───── RECORDS FOR THE EXERCISE

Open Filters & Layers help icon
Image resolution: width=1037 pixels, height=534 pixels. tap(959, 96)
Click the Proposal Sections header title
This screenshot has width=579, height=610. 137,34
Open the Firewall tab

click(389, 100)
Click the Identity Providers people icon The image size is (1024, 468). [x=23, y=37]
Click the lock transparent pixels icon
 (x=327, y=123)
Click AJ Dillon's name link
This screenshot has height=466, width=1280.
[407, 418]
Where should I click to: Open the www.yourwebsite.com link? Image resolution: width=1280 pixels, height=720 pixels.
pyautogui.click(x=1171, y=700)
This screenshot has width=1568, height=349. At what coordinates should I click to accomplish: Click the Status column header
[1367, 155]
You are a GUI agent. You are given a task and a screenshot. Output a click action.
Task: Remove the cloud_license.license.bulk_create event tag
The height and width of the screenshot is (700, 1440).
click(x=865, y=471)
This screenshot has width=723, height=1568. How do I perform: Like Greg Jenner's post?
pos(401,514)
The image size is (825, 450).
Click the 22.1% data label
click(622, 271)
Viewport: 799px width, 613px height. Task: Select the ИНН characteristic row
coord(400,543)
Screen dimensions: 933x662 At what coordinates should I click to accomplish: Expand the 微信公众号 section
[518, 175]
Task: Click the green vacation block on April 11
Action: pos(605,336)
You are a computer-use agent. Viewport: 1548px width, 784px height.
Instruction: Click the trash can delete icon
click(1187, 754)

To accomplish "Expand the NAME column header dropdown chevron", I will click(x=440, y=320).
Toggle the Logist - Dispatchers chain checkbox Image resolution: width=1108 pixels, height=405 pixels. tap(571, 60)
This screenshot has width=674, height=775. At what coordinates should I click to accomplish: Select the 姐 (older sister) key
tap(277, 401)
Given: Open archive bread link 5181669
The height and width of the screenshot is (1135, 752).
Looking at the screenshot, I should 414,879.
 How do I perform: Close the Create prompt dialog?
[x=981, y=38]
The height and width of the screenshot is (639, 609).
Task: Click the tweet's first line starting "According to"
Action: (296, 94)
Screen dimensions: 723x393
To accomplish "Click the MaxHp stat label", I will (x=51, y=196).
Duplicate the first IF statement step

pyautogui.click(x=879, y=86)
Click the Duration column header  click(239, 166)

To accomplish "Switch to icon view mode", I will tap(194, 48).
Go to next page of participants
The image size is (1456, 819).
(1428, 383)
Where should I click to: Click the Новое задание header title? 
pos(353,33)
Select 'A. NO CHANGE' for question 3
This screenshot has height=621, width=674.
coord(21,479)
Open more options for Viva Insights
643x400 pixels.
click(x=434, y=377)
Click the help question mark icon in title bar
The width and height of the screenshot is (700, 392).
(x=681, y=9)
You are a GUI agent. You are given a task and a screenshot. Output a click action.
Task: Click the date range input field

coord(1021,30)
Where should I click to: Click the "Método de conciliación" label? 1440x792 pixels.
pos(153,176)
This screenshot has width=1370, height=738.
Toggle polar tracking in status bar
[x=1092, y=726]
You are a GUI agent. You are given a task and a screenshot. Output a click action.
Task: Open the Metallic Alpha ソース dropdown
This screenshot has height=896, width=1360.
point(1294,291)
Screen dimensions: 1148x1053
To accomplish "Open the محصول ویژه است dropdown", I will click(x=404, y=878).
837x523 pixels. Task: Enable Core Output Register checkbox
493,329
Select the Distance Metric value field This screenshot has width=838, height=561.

──────────

— PROBLEM DETAILS —
Across the records, how many lines carry the word "dropdown"? The answer should be a number alone.

— RESULT OF THIS TASK —
3